Before considering my options, I decided to think through what I want the ideal scenario to look like to maximize my laziness.

  1. I would like latest built/released automatically from every push to main
    1. I do not need to maintain prior latest versions
  2. I would like tagged branches automatically turned into releases
  3. (Bonus) I would like each of the above to include changelogs
    1. latest should have a changelog from the last tagged release
    2. tagged branches should have a changelog from the last tagged release

I found this issue in the upload-artifact repository, which had a few suggestions.

One option is to install a GitHub app called that does some redirections to time-limited links. This is a neat workaround, but I didn’t want to rely on a third-party process that requires additional permissions. This also doesn’t lead to releases.

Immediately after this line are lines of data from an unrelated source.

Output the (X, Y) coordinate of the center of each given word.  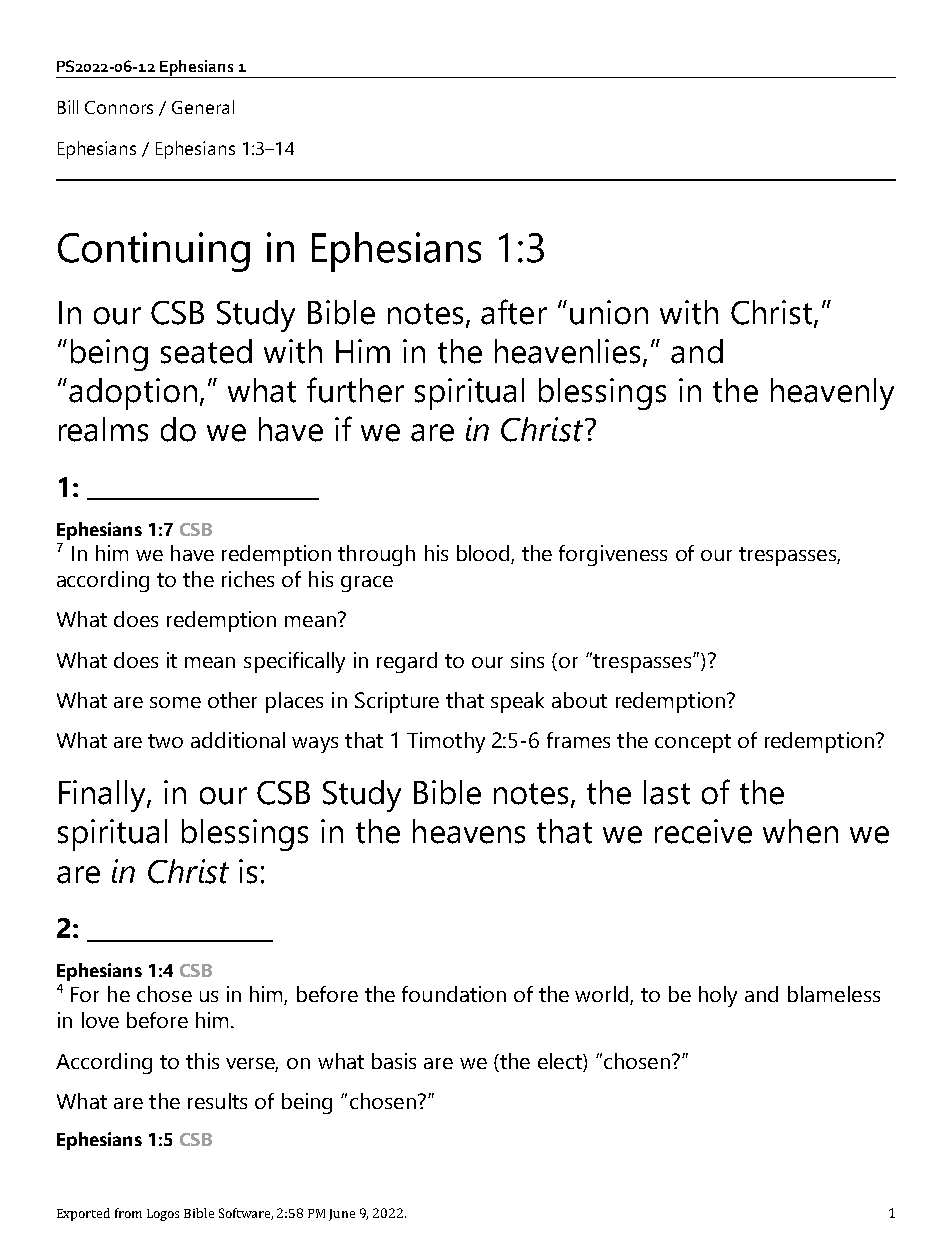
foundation (454, 994)
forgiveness (613, 555)
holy (718, 996)
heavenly (832, 394)
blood (484, 554)
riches (248, 579)
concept (693, 743)
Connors (119, 107)
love (100, 1020)
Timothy (446, 742)
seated (206, 351)
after (514, 312)
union (609, 312)
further (355, 390)
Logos (163, 1215)
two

Another option is to add a build step that generates a GitHub release with the artifacts included. I found a couple actions that aimed to achieve this goal:

  • tip, which is designed specifically to create a release with the latest version of the code (my latest use case)
  • action-gh-release, which is a more general solution for creating releases from tags (my tagged branches use case)

I attempted to use action-gh-release for both use cases, but it did not appear to be comfortable with the idea of overwriting/force-pushing the latest tag on subsequent pushes to main, so I decided to use slightly-different tools for my two use cases.

I created an additional release job in the same yaml that depends on the build_linux job completing (with the expectation that I will have additional jobs for MacOS and Windows builds):

    if: ${{ github.ref == 'refs/heads/main' || startsWith(github.ref, 'refs/tags/v') }}
    needs: [build_ubuntu]
    runs-on: ubuntu-latest
      - name: Download artifacts
        uses: actions/download-artifact@v2
      - name: Display structure of downloaded files
        run: ls -R
      - name: Release latest
        if: ${{ github.ref == 'refs/heads/main' }}
        # eine/tip force-pushes to the specified tag
        uses: eine/tip@master
          files: ${{ env.RELEASE_FILES }}
          tag: latest
          token: ${{ secrets.GITHUB_TOKEN }}
      - name: Release tagged
        if: startsWith(github.ref, 'refs/tags/v')
        uses: softprops/action-gh-release@v1
          files: ${{ env.RELEASE_FILES }}

The if properties ensure that this only runs for the main branch or versioned tags.

To make a tagged release, I need to create a tag and push it:

git tag -a v0.1.0 -m "v0.1.0" && git push origin v0.1.0

Now I’ve got a useful Releases page in my project, with automatic builds! I don’t yet have the automatic changelog generation, but that should simply be a matter of an extra step – action-gh-release explicitly supports passing in a “release notes” file.